• _STATED GOAL_:
Lay out the lines from the very start through the line containing "coord(279,366)" as a two-column CSV with the headers text and answer. Give one row for each text and its answer, with each value in one quoted field and line breaks turned into spaces.

═════ MATERIAL TO PROCESS ═════

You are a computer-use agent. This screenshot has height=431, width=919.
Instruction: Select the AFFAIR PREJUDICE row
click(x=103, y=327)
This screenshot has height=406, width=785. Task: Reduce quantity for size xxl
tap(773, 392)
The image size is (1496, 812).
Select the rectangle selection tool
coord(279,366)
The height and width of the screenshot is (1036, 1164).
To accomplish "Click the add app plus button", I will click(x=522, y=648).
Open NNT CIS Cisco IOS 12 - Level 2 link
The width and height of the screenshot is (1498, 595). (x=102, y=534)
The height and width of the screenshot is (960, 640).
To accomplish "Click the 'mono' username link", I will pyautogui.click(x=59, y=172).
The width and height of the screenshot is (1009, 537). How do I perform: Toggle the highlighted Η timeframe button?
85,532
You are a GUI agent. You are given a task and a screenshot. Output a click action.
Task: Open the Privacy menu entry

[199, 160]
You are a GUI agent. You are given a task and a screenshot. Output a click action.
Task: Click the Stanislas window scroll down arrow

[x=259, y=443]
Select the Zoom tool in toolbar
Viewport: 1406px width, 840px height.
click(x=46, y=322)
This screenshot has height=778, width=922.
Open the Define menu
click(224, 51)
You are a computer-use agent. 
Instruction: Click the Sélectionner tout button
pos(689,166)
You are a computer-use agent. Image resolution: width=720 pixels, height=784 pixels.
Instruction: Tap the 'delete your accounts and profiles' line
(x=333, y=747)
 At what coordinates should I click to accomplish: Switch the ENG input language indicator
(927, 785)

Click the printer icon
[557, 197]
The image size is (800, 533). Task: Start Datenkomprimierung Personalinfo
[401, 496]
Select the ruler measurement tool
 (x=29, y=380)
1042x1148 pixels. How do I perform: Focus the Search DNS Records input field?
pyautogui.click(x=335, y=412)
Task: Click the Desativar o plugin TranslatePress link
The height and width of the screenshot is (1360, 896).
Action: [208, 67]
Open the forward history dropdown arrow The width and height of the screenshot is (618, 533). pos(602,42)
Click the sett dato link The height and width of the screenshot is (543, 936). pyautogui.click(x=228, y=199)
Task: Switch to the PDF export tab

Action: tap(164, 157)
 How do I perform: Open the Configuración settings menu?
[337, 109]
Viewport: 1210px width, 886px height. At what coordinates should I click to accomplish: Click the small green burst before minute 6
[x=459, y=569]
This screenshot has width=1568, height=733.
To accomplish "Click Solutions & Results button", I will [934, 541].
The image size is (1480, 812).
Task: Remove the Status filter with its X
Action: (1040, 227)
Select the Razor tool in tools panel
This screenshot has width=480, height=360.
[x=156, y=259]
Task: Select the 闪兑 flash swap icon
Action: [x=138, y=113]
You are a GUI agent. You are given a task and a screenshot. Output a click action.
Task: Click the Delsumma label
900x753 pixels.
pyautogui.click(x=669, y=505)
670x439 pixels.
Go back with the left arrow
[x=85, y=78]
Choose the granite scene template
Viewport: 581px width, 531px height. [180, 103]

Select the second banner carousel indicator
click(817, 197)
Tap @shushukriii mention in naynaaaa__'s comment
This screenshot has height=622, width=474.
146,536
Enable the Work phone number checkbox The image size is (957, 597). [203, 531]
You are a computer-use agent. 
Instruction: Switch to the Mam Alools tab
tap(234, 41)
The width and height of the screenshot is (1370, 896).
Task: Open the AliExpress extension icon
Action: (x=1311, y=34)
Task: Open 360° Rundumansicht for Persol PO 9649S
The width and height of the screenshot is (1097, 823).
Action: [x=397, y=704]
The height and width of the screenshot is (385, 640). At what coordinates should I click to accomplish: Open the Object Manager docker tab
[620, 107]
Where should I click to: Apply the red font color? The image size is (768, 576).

═════

• _OUTPUT OF THE EXERCISE_:
text,answer
"You are a computer-use agent. This screenshot has height=431, width=919. Instruction: Select the AFFAIR PREJUDICE row","click(x=103, y=327)"
"This screenshot has height=406, width=785. Task: Reduce quantity for size xxl","tap(773, 392)"
"The image size is (1496, 812). Select the rectangle selection tool","coord(279,366)"